Papan nama beraneka warna dan bentuk tak luput dari pandangannya. Tibalah dia pada sebuah alamat yang ia cari, Dompet Dhuafa Singgalang. Wajahnya letih, di wajahnya tersirat mencari sebuah harapan di pintu kantor Dompet Dhuafa. Ia hampir tak yakin pintu kaca itu adalah pintu kantor. Sang ibu tak berani membuka. Entah dia bingung atau malu untuk menggeser pintu kantor.

Seorang lelaki muncul dari dalam pintu kaca itu. Sang ibu tersenyum, ia langsung menyapa. Pemuda itu membalas senyum. Dengan berbahasa Minang keduanya berkomunikasi. Pemuda itu langsung meminta sang ibu masuk ke dalam. “Masuk aja, bicaralah sama Uni (sebutan perempuan dalam bahasa minang),” kata lelaki itu.
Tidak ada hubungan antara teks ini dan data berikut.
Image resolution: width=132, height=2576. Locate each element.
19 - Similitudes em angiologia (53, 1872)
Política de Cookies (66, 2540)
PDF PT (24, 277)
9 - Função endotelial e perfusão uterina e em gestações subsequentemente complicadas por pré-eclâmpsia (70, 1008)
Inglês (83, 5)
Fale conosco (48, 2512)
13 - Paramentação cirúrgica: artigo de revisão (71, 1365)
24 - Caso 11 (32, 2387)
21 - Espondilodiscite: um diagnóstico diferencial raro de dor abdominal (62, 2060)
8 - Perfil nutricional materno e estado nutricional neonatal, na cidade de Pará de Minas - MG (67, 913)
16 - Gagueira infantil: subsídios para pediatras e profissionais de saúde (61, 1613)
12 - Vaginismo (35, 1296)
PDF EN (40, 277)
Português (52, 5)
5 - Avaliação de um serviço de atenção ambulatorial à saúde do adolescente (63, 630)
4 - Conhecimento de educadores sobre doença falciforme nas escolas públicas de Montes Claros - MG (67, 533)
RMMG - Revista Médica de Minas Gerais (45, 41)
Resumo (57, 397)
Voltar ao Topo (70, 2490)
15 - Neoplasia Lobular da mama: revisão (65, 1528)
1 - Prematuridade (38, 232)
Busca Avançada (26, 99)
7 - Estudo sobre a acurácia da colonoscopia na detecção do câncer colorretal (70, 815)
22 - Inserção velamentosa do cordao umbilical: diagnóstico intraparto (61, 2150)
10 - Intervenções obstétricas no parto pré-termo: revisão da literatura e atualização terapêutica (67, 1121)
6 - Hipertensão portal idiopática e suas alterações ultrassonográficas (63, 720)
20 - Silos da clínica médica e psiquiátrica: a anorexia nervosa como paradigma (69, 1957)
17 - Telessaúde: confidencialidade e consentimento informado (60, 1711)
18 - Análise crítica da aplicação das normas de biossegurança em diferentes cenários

Dengan senyum kecil, ia sedikit merundukan punggung. Sandalnya ia copot lalu masuk dan menyalami Uni di balik meja. “Assalamualaikum,” ujarnya membuka percakapan. Keduanya berkenalan. Sang ibu langsung menyampaikan tujuannya. “Saya butuh bantuan dana untuk sekolah anak saya,” ucapnya sembari menahan isak tangis.

Gadis di balik meja itu bernama Ningsih. Ia bekerja sebagai customer service di Dompet Dhuafa Singgalang. Wajahnya yang ayu, putih bersih dan ramah senyum sangat tepat menjalankan tugas itu. Ningsih bukan satu dua kali menghadapi situasi dan keluhan seperti yang disampaikan sang ibu. “Saya harus banyak mendengar,” katanya.
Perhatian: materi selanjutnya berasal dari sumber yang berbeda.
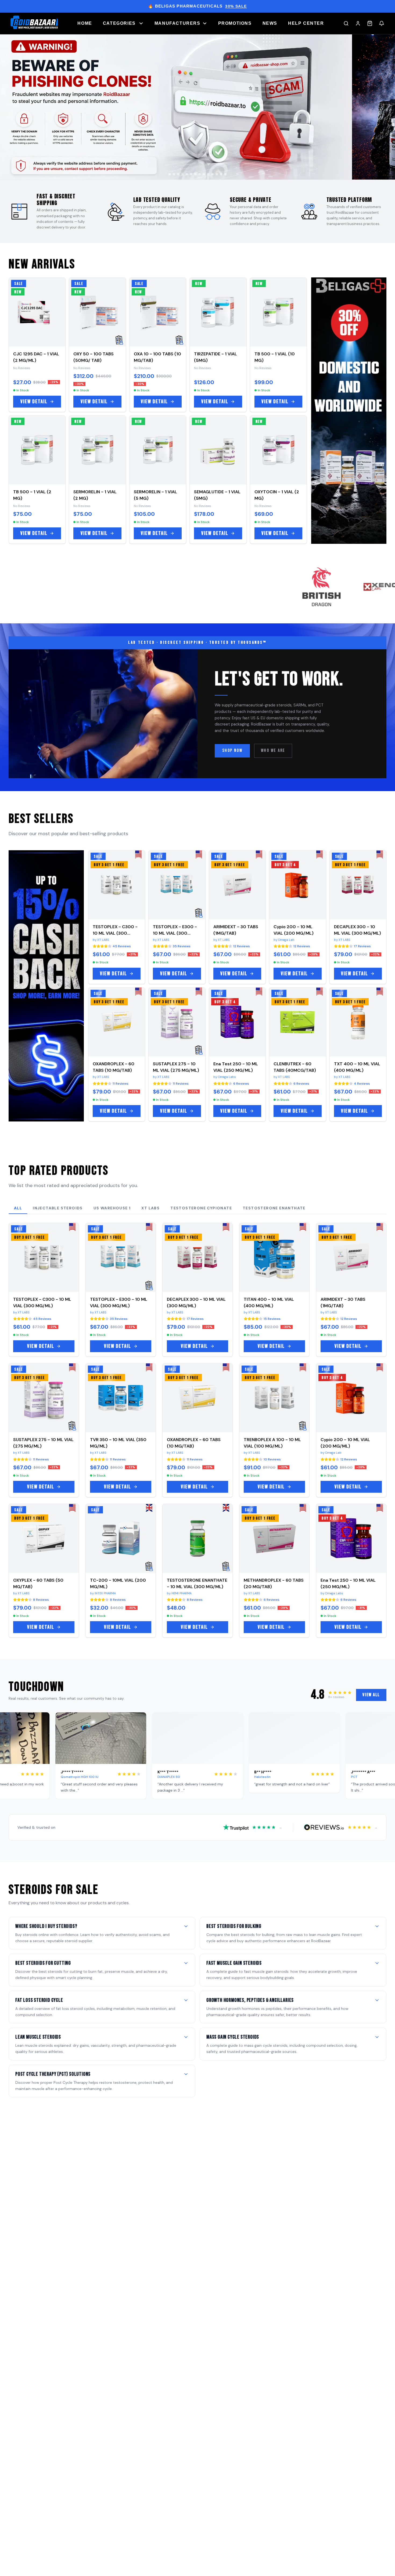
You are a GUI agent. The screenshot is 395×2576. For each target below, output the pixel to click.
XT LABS (150, 1208)
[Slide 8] (200, 174)
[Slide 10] (208, 174)
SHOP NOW (232, 750)
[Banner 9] (197, 107)
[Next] (385, 112)
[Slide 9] (204, 174)
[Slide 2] (174, 174)
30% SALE (236, 6)
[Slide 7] (195, 174)
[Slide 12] (217, 174)
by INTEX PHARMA (103, 1593)
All (18, 1208)
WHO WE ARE (273, 750)
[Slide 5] (187, 174)
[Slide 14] (225, 174)
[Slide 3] (178, 174)
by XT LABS (101, 940)
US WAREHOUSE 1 (112, 1208)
Ningsih tahu orang yang datang ke Dompet Dhuafa adalah orang yang mengalami kesulitan ekonomi entah itu untuk biaya kesehatan, pendidikan atau makan sehari-hari. Oleh karena itu Ningsih selalu mencoba tidak menambah penderitaan dhuafa yang datang. “Senyum dan mendengar keluhan mereka itu sudah sedikit membantu,” ucapnya.

Sang ibu menceriatakan kesulitan menyekolahkan empat anaknya. “Saya janda,” ucapnya pelan. Menurut dia awalnya tak ada masalah dengan biaya pendidikan. Ibu itu mengakui mampu membiayai sekolah anaknya dari penghasilan toko kelontong. Beberapa anak mendapatkan bantuan beasiswa dari perusahaan semen kesohor di Sumatera Barat.
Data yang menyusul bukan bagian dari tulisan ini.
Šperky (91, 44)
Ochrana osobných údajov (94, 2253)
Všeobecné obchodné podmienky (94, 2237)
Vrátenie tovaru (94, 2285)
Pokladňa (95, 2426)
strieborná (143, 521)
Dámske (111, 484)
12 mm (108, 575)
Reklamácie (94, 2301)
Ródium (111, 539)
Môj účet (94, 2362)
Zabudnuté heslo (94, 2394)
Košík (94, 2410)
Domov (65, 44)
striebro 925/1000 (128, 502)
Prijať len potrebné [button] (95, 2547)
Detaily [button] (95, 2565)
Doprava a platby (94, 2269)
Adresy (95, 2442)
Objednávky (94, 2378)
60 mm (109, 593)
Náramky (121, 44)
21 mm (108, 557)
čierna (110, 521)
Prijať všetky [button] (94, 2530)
Sejak berdiri retail besar di dekat tokonya, sang ibu kehilangan pelanggan. “Omzet saya jadi seret,” ujarnya. Seretnya omzet berakibat tertundanya biaya sekolah anak-anaknya. Sang ibu mencari bantuan. Oleh seseorang ia disarankan meminta bantuan ke Dompet Dhuafa.

Ningsih yang mendengar itu tetap tersenyum. Sebagai perempuan hati Ningsih merasakan kesedihan. “Saya berempati,” katanya. Namun Ningsih harus menghindari tangis. “Saya harus terlihat tegar di depan dhuafa,” ujarnya.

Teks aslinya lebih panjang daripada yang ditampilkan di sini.